Misiones, séptima en el ranking de provincias con menor tarifa de energía

Entre Ríos tiene la boleta de luz más cara del país y Formosa la más barata. En Corrientes y Chaco se paga más que en la tierra colorada Hay fuertes variaciones en las facturaciones de las distintas jurisdicciones.

01/01/2019 08:55

Un informe, elaborado por el diario La Nación, da cuenta de las diferencias en las facturas de luz entre las provincias.

Mediante esta comparación se reveló que Misiones ocupa el séptimo lugar de las provincias con la energía más barata, sólo por arriba de CABA Norte, CABA Sur, Santiago del Estero, San Juan, La Rioja y Formosa, que está en el primer lugar de las que menos pagan, en tanto que Entre Ríos sufre la facturación más abultada de todo el país.

A nivel regional, en tanto, la luz más cara del NEA se paga en Corrientes, seguida de Chaco, Misiones y Formosa.

Cabe destacar que el análisis se realizó con los valores de las categorías residenciales, es decir, para un consumo de 550 Kwh en septiembre de 2018.

Se detalla que las facturas de luz “difieren principalmente por los costos de distribución y por la carga tributaria que cada gobierno provincial y que cada municipio le agregan al valor final de la tarifa”. Esto, aducen, “generan diferencias de hasta $2.700 entre las distintas provincias”.

Ranking de facturas

En este sentido, se destaca que “Formosa es la provincia con la tarifa residencial más barata, según cálculos privados”. Esto debido a que el consumo de 550 kilovatios/hora por mes equivale a una factura de $959,5, de los cuales $166,5 son impuestos y el resto representa el costo de generación, transporte y distribución de la energía eléctrica.

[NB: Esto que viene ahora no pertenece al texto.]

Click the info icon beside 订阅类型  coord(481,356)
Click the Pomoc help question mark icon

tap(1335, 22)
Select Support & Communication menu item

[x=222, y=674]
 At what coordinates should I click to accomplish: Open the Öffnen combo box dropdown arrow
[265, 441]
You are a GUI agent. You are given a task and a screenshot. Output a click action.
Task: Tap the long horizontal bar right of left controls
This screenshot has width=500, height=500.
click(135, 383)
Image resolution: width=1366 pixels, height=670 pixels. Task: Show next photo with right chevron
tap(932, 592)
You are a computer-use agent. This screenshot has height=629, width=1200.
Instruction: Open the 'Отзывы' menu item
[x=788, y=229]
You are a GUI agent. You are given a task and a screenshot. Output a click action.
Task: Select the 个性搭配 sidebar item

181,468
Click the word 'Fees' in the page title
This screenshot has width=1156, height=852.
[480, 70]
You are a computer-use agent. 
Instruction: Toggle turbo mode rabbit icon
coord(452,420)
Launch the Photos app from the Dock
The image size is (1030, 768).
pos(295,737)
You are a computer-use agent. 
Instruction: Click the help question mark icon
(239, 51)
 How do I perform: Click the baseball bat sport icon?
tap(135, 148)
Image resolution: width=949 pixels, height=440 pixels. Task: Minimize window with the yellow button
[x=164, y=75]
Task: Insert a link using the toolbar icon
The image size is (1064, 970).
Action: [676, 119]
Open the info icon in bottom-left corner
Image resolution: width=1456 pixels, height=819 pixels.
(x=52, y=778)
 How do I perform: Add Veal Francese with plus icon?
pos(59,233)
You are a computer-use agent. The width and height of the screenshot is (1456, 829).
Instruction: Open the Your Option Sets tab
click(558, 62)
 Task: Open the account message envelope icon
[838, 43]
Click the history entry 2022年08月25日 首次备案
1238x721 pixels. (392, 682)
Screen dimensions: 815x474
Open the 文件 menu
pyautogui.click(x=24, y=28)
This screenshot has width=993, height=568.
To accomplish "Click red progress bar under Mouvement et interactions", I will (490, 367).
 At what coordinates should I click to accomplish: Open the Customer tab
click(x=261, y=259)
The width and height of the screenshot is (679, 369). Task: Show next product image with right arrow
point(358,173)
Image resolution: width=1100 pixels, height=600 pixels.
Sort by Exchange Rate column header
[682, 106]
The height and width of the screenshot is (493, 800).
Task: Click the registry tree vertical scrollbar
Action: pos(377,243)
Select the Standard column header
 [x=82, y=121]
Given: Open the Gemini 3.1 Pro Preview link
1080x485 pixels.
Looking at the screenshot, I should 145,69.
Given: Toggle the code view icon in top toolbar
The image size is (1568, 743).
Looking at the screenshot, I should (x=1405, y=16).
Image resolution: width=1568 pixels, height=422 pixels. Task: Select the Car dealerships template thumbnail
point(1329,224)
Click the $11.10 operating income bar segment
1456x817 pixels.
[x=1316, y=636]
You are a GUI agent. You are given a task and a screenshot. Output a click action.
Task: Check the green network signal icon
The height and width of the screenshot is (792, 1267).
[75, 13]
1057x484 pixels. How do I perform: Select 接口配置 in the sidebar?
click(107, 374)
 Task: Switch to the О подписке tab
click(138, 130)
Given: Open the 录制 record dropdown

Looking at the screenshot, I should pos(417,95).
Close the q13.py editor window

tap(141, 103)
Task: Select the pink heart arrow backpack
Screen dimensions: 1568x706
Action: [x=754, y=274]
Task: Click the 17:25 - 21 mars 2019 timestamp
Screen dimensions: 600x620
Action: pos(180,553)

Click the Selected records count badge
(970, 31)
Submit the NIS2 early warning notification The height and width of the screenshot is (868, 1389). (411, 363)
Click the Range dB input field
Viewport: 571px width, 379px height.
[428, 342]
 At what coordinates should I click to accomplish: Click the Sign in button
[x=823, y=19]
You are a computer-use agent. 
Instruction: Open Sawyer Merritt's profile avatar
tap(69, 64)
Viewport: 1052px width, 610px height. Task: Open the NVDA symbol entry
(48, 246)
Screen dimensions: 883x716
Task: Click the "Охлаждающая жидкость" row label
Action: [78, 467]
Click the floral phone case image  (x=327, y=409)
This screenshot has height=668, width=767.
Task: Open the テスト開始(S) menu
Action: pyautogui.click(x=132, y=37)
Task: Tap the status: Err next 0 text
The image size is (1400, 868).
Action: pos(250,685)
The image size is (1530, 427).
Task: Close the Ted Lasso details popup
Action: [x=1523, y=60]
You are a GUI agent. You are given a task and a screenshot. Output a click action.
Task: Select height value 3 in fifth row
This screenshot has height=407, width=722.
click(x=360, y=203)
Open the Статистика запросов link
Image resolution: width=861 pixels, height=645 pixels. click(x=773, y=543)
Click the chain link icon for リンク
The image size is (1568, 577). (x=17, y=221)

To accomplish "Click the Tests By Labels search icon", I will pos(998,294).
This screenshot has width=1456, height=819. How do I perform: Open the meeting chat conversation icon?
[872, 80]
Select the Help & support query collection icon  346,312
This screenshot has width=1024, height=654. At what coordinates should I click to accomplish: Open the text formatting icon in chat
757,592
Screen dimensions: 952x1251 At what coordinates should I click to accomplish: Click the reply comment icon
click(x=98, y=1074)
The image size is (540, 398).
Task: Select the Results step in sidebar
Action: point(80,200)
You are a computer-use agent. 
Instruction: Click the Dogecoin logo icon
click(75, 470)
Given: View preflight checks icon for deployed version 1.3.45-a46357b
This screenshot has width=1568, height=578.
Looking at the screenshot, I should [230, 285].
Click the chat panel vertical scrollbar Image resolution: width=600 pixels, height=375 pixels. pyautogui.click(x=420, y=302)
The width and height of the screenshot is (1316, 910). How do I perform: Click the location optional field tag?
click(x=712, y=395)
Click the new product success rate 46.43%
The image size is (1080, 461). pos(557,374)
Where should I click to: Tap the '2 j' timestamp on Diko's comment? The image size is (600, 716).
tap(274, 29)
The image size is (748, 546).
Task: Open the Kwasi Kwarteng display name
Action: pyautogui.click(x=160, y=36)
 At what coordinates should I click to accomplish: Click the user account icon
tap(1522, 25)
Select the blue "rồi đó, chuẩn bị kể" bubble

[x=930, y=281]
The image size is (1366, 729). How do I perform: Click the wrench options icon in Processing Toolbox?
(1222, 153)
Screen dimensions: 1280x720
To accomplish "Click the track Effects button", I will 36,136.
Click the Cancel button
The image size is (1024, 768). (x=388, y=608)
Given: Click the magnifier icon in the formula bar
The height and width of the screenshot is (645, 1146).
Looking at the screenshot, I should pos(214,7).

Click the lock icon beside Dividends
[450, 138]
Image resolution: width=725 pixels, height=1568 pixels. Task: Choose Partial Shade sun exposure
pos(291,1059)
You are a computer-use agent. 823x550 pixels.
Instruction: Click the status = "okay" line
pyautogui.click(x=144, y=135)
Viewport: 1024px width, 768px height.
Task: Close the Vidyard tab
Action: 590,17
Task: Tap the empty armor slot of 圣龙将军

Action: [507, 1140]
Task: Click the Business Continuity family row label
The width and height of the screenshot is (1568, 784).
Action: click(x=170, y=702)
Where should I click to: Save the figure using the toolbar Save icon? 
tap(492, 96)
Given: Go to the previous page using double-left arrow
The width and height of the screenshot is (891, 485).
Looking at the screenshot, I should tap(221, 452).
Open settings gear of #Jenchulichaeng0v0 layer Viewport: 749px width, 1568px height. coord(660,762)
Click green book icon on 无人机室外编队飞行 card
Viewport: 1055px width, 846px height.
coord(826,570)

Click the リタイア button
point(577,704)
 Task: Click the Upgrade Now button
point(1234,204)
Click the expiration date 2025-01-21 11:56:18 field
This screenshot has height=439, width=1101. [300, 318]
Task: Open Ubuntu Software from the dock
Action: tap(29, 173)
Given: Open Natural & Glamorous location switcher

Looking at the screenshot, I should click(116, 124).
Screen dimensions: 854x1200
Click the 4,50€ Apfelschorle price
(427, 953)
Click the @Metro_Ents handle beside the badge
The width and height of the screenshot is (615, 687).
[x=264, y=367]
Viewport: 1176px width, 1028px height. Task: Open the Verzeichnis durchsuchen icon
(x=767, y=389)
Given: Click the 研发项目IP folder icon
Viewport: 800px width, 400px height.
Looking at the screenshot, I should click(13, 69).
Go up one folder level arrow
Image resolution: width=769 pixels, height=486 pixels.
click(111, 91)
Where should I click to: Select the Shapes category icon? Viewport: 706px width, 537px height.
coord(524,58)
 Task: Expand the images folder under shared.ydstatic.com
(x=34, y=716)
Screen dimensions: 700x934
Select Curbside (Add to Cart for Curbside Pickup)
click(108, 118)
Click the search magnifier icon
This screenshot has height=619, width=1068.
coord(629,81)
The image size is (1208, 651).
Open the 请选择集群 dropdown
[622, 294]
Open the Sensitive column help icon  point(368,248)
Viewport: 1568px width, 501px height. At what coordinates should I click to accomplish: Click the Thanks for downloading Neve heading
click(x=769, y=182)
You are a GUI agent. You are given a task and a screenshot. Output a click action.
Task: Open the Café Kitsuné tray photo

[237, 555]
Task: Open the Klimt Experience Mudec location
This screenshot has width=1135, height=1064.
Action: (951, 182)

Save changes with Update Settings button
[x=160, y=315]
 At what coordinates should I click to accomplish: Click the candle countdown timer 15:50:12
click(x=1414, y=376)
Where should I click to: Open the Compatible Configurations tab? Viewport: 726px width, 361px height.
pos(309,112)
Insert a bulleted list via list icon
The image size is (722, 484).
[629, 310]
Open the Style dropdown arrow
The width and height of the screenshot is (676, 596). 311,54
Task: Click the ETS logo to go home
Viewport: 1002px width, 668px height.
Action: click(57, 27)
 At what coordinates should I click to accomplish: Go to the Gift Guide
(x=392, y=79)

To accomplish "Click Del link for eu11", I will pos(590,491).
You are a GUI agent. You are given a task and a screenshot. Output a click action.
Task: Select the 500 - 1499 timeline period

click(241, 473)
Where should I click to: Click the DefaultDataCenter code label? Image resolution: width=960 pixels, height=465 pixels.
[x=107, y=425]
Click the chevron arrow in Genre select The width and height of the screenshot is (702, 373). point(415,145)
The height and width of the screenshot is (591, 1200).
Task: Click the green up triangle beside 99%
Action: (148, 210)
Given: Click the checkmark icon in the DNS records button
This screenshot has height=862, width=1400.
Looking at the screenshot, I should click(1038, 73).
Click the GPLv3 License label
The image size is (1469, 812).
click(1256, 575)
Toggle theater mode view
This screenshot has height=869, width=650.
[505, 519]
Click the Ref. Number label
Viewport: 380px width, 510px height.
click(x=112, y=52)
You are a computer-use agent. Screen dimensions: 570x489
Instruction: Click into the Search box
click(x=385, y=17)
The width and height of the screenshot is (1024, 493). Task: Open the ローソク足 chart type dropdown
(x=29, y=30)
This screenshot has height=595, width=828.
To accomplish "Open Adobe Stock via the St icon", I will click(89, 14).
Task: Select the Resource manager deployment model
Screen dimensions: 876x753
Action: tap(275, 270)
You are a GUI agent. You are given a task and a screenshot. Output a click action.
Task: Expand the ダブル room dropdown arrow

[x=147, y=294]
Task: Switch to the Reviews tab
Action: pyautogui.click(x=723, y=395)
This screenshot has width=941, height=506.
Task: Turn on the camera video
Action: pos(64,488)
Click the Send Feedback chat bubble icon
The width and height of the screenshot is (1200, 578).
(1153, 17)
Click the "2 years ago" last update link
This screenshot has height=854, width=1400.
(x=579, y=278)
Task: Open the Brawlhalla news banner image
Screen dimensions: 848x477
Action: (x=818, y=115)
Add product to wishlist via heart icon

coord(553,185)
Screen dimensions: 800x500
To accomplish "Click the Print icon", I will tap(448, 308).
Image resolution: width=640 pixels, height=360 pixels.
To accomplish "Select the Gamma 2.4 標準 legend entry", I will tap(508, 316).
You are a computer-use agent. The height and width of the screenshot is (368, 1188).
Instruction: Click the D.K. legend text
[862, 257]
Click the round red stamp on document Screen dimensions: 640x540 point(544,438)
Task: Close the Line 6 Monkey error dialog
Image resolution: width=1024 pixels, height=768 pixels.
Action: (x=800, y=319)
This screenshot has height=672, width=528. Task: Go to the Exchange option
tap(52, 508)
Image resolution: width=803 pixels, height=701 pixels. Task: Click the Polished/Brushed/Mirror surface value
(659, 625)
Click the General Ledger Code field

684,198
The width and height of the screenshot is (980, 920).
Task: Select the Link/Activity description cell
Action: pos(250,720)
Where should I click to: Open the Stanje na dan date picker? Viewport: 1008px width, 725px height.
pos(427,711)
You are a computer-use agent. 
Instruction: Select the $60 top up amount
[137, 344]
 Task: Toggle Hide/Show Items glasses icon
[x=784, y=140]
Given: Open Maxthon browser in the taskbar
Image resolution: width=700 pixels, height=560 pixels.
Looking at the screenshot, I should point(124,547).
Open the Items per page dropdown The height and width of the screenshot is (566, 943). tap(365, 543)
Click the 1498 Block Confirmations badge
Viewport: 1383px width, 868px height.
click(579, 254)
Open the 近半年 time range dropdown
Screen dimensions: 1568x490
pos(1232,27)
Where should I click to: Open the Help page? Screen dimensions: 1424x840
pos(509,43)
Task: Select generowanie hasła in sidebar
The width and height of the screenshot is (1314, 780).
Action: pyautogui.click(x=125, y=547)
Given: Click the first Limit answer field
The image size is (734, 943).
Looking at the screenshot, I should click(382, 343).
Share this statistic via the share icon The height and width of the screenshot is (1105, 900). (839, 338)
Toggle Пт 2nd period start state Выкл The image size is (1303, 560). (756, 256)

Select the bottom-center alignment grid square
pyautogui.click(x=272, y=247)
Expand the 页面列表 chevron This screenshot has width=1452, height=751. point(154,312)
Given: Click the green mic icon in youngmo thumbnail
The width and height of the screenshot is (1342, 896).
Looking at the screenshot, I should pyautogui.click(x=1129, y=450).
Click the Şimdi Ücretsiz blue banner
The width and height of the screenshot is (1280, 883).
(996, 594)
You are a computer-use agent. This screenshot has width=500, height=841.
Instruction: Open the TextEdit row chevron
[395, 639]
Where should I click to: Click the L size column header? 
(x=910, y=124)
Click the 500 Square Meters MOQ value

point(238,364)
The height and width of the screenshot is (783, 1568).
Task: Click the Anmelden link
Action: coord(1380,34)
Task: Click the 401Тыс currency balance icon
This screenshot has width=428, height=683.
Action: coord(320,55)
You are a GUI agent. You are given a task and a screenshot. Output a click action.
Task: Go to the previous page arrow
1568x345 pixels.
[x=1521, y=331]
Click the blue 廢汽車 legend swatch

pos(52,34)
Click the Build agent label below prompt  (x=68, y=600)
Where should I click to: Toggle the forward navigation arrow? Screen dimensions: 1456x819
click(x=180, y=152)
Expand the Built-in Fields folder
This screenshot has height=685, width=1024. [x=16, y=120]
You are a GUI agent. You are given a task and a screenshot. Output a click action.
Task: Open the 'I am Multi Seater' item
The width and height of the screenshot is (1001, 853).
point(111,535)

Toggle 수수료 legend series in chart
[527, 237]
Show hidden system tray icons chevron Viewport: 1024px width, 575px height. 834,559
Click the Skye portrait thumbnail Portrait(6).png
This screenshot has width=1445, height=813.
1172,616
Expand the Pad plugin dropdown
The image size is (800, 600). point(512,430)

Mientras que en Misiones la misma cantidad de energía consumida factura $1.989, de los cuales $1.541 se corresponden a los costos de generación, distribución y transporte de energía eléctrica, $74 a impuestos y $374 al Valor Agregado de Distribución (VAD).

Le sigue Chaco con una factura de $2.147, con $1.554 en generación y distribución, $90 en impuestos y $596 en el VAD. Luego está Corrientes, donde una factura de 500 kilovatios/hora cuesta $2.197, con $1786 por los gastos de distribución y $411 por impuestos.

Como contrapartida, la provincia de Entre Ríos tiene la luz más cara, no sólo de la región sino de todo el país, con una boleta que supera los $3.655 por el mismo consumo de 550 kilovatios/hora por mes. De ese total, $1.383 representan la carga tributaria y otro tercio similar equivale a la distribución de energía.

Otras provincias con valores altos de luz son Córdoba ($3.637), Santa Fe ($3.326) y Mendoza ($2.787,7).

Variaciones

Se destaca que la dispersión de los valores está centrada en dos variables: “la carga impositiva y el costo de distribución, que disminuye a medida que hay más densidad geográfica, porque el costo de mantenimiento de la infraestructura se distribuye entre más usuarios”, señala La Nación.

Asimismo, aclaran que el Valor Agregado de Distribución (VAD) se lleva un 35% de la boleta final.
Explicaron que su valor “lo establece cada provincia sobre la base de tres pilares: la concentración de carga (cantidad de usuarios), la topografía del área de concesión (forma del terreno) y la calidad del servicio (costos de operar, mantener, administrar y expandir el sistema de distribución).

Generación de energía

En el informe se manifiesta que “los valores de generación y transporte de energía son constantes para todas las jurisdicciones y son los servicios regulados directamente por el Estado nacional”, lo que dentro de la factura representa otro 35% del total.

Es que CAMMESA (Compañía Administradora del Mercado Mayorista Eléctrico) compra la electricidad y vende a las distribuidoras. Para un consumo promedio de 550 Kwh, el costos de abastecimiento de energía equivale a $770.

El 30% restante de la composición de la boleta de luz son impuestos, que se diferencian entre nacionales -como el IVA, que se lleva el 21%- provinciales y municipales.
CAMMESA vende la energía a las distribuidoras a un precio que no cubre el costo de producirla y, por lo tanto, “existe una diferencia entre el costo real de la producción y el precio de venta a los distribuidores”.

Sin embargo, apuntaron que, “la abrupta devaluación que tuvo el peso este año hizo retroceder la proporción del costo que paga cada usuario, que había aumentado con el aumento de tarifas”.